__Instructions for the task__. Whenever the string "نگاهی" turns up in a line of the data below, copy that line.

Screenshot grounding data:
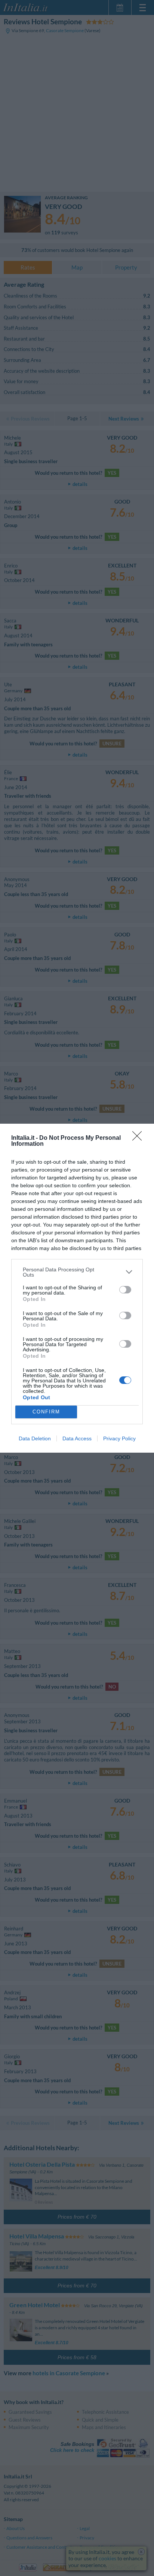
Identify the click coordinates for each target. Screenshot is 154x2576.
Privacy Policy (119, 1438)
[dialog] (77, 1288)
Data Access (77, 1438)
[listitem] (77, 1272)
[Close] (139, 1138)
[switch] (125, 1289)
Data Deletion (35, 1438)
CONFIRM (46, 1412)
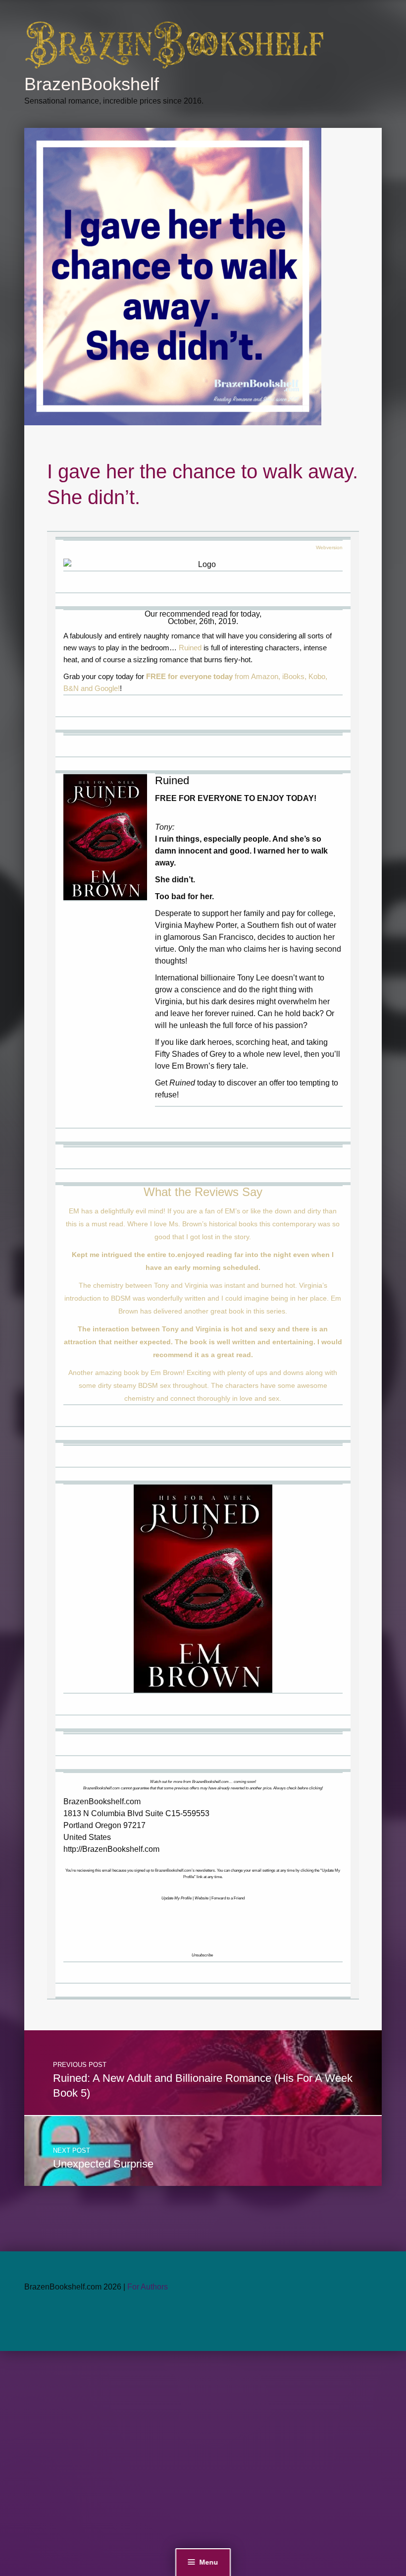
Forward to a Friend (228, 1898)
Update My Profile (176, 1898)
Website (201, 1898)
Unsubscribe (202, 1955)
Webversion (329, 547)
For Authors (147, 2287)
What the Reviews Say (203, 1192)
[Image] (105, 837)
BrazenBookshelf (91, 84)
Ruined (190, 647)
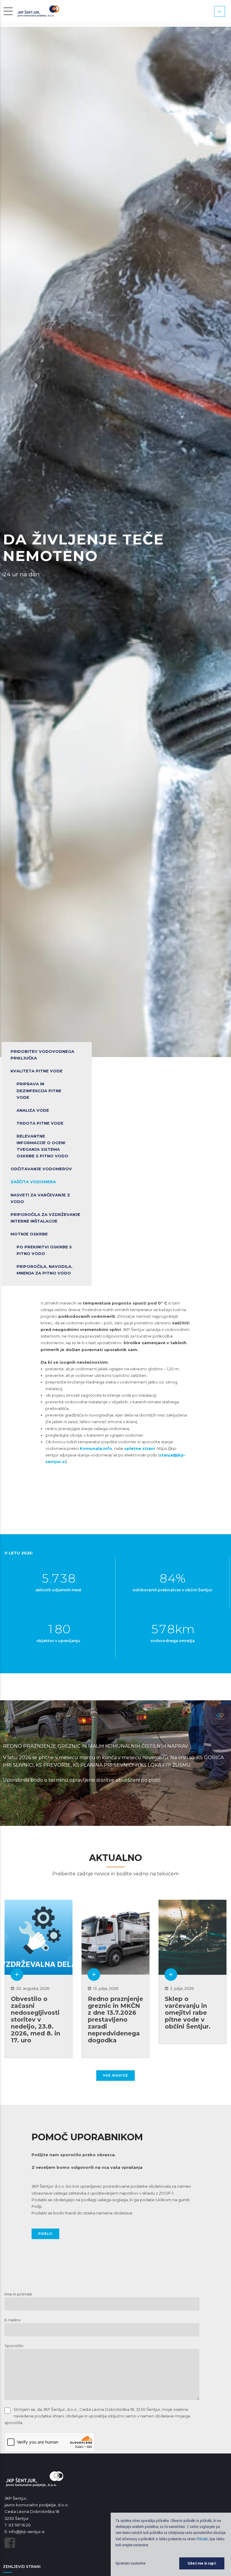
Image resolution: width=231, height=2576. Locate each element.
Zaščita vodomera (33, 1181)
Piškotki (202, 2539)
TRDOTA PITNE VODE (40, 1123)
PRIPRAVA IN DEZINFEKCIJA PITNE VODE (39, 1090)
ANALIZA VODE (33, 1110)
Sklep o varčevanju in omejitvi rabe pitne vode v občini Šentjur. (188, 2012)
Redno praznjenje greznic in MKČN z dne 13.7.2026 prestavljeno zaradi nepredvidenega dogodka (115, 2019)
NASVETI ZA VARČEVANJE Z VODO (40, 1198)
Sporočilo (14, 2345)
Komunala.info (96, 1448)
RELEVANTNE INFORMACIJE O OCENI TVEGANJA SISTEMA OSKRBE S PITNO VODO (42, 1146)
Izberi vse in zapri (202, 2563)
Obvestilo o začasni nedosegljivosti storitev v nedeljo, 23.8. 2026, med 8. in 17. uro (35, 2019)
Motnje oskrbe (29, 1234)
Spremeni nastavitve (130, 2563)
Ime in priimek (18, 2294)
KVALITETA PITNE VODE (37, 1070)
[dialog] (171, 2544)
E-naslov (13, 2319)
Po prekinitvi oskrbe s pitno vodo (44, 1250)
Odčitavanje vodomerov (41, 1168)
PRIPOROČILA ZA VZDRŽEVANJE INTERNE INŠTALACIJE (45, 1217)
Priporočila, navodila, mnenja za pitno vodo (44, 1269)
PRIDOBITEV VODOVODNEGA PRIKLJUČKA (42, 1054)
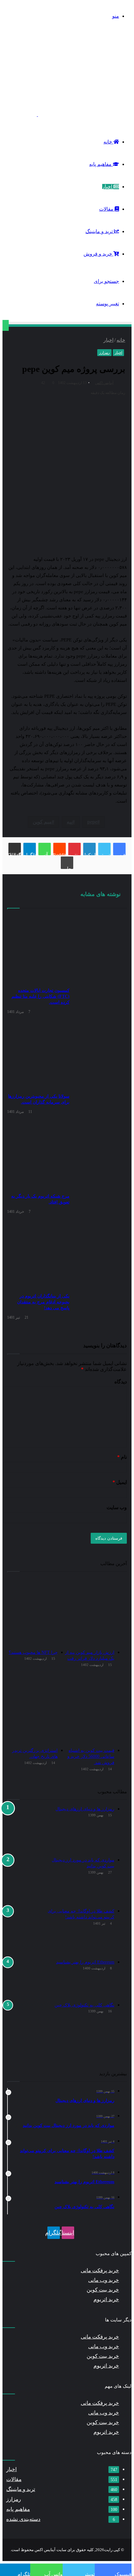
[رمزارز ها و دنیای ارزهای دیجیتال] (24, 1829)
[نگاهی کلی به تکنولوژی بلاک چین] (24, 2025)
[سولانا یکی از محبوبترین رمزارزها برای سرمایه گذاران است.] (38, 1055)
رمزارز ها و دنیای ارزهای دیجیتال (84, 1809)
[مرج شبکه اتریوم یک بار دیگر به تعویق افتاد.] (38, 1154)
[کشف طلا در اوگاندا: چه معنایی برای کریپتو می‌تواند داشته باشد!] (24, 1931)
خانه (108, 141)
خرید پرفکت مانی (100, 2270)
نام (122, 1457)
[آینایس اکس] (69, 114)
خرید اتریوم (106, 2299)
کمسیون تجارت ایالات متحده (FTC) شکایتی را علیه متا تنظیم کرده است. (40, 996)
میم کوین (42, 821)
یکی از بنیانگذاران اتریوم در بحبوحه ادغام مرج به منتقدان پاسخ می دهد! (43, 1302)
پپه (69, 821)
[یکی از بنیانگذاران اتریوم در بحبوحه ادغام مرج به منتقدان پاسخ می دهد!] (38, 1254)
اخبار (107, 186)
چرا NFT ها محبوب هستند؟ (33, 1652)
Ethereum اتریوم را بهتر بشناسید (85, 1962)
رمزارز (104, 352)
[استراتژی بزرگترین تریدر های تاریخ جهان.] (32, 1710)
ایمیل (119, 1482)
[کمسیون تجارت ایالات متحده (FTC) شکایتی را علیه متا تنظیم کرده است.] (38, 949)
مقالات (107, 209)
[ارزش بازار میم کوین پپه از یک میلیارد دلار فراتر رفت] (89, 1612)
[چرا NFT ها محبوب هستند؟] (32, 1612)
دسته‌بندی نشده (23, 2519)
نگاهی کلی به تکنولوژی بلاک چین (84, 2005)
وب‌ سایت (117, 1507)
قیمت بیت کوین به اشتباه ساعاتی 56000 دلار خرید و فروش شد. (90, 1756)
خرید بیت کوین (103, 2290)
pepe (92, 821)
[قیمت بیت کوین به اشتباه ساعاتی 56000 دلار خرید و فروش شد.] (89, 1710)
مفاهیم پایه (101, 164)
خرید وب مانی (103, 2280)
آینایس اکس (104, 383)
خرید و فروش (98, 253)
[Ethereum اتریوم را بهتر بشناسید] (24, 1978)
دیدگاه (120, 1381)
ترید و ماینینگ (99, 231)
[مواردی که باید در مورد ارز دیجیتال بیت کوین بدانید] (24, 1880)
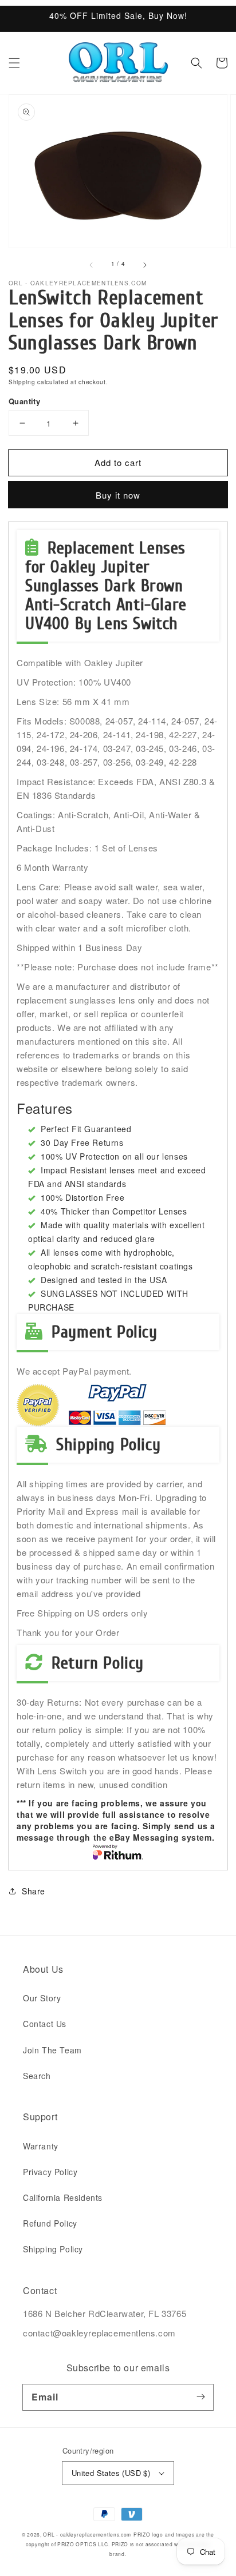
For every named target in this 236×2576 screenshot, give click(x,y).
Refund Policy (50, 2223)
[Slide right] (144, 264)
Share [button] (33, 1891)
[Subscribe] (200, 2397)
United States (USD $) (111, 2472)
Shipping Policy (53, 2249)
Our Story (42, 1998)
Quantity (24, 401)
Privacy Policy (50, 2171)
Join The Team (52, 2050)
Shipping (22, 382)
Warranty (40, 2146)
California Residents (63, 2197)
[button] (14, 62)
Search (37, 2075)
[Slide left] (91, 264)
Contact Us (44, 2023)
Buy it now (118, 495)
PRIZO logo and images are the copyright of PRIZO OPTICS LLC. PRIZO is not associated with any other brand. (120, 2544)
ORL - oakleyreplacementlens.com (87, 2534)
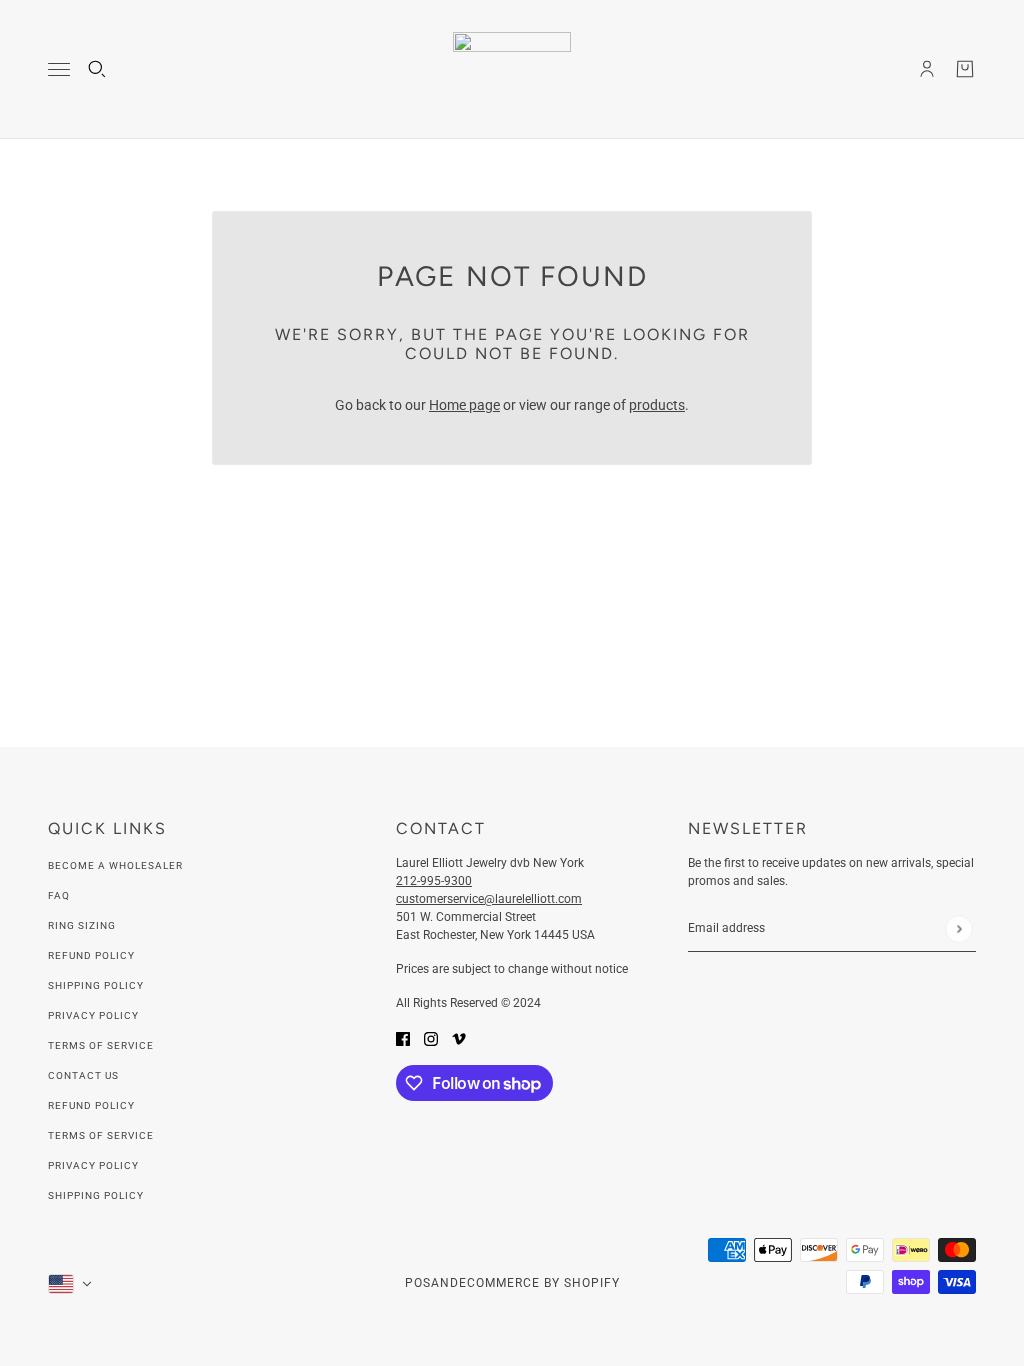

__Solution to this exercise__.
[نگاهی کلی به تکنولوژی بلاک چین] (24, 2025)
نگاهی کلی به تکنولوژی بلاک چین (84, 2005)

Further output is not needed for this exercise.